■ Work to complete: Reproduce the lines below verbatim, omitting the pictures.
--- start Input ---
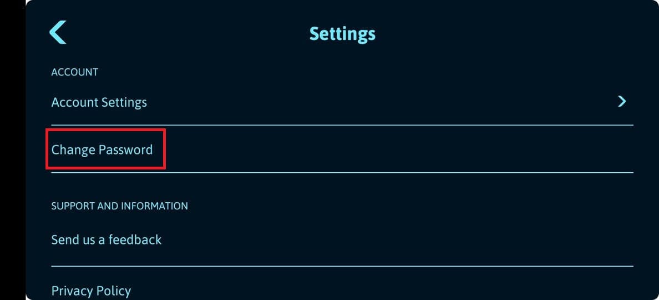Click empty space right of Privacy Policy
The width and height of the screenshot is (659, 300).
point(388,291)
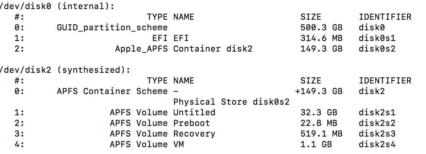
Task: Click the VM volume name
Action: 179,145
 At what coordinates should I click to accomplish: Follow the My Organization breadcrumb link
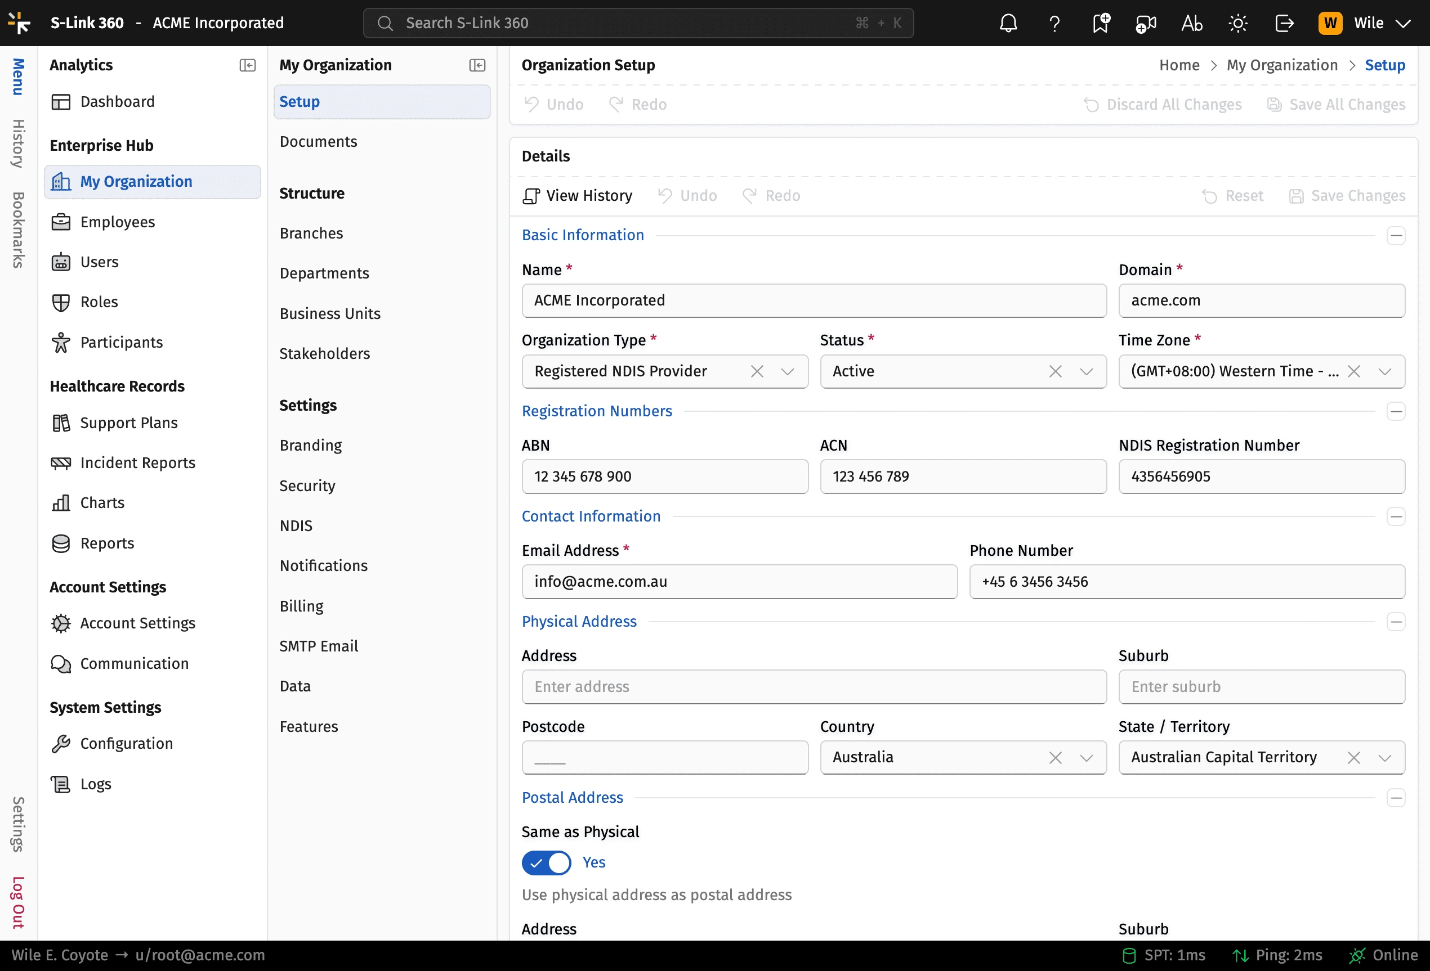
--- end Input ---
■ Exercise response:
Click empty space right of Privacy Policy
The width and height of the screenshot is (659, 300).
point(388,291)
Task: Click the VM volume name
Action: 179,145
 At what coordinates should I click to accomplish: Follow the My Organization breadcrumb link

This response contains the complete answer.